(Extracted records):
====
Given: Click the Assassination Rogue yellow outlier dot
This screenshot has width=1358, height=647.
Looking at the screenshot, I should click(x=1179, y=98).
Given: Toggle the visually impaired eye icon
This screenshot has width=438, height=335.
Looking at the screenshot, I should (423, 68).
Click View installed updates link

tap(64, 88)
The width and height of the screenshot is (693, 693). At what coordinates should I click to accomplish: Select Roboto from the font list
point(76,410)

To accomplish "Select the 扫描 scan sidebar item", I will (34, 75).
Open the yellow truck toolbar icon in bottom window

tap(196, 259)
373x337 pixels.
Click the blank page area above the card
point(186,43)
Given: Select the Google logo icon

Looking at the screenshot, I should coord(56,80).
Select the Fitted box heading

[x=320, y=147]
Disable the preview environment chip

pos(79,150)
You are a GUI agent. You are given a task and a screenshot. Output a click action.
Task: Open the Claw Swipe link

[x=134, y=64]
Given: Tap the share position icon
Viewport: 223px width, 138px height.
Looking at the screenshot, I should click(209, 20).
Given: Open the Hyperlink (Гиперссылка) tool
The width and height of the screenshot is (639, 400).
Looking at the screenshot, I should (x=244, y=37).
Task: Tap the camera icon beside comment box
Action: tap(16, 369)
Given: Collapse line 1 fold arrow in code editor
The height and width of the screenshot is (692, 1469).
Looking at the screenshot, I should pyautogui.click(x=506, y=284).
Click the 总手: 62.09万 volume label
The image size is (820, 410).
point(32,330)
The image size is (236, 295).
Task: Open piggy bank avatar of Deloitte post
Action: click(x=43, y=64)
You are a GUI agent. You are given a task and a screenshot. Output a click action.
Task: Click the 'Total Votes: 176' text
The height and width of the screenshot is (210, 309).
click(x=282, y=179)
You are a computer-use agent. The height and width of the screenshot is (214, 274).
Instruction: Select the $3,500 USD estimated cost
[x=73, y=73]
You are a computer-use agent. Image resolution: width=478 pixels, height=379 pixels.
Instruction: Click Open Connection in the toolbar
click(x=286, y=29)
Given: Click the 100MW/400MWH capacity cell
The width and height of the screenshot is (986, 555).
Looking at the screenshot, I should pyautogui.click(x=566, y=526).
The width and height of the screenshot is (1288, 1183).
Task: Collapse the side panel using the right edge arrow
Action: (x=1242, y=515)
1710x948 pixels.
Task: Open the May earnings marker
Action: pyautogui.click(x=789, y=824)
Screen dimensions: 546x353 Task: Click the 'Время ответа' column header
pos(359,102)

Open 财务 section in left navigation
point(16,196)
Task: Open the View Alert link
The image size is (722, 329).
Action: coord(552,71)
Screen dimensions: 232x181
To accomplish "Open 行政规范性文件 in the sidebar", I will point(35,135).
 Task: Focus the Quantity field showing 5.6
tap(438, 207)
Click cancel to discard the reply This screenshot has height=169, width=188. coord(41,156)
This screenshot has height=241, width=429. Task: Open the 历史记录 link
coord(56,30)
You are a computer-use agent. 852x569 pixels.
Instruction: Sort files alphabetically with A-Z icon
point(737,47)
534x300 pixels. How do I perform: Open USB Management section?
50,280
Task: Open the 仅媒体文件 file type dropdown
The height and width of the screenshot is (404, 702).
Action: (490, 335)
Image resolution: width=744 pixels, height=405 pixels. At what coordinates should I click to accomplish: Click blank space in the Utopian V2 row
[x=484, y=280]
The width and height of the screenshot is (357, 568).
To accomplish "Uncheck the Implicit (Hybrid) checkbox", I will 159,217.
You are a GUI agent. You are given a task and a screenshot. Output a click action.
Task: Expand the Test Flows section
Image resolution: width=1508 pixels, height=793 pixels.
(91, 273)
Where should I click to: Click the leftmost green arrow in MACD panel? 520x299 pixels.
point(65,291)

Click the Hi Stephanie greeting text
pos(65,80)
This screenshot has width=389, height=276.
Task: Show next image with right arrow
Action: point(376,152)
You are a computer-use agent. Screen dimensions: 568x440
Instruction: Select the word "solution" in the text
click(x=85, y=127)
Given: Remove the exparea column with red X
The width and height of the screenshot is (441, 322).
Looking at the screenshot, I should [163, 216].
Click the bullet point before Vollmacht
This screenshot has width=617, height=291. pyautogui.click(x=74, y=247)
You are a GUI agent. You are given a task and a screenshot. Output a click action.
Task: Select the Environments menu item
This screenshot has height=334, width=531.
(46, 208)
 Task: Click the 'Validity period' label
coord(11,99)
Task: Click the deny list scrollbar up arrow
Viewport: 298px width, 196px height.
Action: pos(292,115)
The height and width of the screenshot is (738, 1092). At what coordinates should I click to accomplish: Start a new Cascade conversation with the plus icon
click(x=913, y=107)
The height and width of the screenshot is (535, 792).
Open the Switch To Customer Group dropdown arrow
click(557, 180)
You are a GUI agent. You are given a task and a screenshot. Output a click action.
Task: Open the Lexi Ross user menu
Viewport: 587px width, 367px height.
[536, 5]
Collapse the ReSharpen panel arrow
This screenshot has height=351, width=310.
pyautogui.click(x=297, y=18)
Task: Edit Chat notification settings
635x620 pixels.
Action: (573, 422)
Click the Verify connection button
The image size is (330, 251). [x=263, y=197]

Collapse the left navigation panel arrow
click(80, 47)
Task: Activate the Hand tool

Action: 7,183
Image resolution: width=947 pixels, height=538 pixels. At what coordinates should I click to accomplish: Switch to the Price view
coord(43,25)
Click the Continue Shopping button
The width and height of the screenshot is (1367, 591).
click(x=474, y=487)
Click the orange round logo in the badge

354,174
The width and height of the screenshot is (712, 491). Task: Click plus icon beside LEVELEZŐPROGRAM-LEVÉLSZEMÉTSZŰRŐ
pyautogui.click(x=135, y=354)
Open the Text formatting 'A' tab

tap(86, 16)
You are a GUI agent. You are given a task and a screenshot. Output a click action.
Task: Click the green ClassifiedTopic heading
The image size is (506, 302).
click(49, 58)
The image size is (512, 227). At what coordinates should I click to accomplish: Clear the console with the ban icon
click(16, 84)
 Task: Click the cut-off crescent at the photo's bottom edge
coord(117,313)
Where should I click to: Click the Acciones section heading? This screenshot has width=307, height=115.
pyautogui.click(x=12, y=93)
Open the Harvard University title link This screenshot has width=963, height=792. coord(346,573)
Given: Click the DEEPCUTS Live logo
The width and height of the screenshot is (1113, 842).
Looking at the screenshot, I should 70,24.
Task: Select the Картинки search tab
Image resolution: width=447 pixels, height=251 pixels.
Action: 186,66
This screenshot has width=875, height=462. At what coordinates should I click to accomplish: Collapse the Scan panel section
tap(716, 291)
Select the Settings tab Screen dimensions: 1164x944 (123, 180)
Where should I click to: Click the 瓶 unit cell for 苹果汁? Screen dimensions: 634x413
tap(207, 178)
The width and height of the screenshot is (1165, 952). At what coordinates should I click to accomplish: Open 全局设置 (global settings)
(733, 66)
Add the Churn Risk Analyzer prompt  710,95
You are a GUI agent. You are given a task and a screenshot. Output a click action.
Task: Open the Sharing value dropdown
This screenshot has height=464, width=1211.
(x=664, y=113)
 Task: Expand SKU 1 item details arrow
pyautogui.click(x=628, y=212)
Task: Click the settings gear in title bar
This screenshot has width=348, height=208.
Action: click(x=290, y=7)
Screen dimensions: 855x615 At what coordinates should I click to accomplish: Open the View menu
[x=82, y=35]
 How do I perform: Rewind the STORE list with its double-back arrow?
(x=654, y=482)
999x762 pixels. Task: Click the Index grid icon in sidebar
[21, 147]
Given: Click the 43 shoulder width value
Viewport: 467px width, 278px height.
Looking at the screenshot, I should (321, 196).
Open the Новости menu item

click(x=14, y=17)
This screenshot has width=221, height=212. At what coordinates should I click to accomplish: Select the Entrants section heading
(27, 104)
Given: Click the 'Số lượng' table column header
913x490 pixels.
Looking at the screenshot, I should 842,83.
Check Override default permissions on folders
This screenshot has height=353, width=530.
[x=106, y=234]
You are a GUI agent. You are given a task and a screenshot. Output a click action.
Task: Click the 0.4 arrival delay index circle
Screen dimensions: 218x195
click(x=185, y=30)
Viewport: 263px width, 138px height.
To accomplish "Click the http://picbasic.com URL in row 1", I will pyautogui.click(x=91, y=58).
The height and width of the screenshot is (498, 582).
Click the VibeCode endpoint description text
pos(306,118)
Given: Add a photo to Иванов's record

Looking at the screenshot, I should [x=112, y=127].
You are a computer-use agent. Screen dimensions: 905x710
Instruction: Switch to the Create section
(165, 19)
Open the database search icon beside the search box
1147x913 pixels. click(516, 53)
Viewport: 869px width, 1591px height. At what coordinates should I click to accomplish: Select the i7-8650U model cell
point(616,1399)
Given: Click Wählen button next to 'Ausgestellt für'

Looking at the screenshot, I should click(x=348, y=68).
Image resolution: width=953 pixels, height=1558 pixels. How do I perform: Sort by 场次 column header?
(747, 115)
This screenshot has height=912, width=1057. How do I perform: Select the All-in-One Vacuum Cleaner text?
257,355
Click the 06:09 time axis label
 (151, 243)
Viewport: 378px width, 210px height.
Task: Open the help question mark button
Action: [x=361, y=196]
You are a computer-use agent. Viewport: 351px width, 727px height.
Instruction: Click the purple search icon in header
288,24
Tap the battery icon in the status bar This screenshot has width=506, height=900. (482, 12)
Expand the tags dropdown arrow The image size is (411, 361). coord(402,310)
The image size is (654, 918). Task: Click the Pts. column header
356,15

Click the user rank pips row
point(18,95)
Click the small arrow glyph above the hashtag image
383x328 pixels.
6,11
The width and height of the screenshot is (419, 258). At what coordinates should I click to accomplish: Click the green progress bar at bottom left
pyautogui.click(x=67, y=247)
====
(Task details): Scan the records for the word "computer", and copy each line where it is found.

(Answer to the exercise):
You are a computer-use agent. The height and width of the screenshot is (214, 274).
You are a computer-use agent. Image resolution: width=478 pixels, height=379 pixels.
You are a computer-use agent. 852x569 pixels.
You are a computer-use agent. Screen dimensions: 568x440
You are a computer-use agent. Screen dimensions: 905x710
You are a computer-use agent. Viewport: 351px width, 727px height.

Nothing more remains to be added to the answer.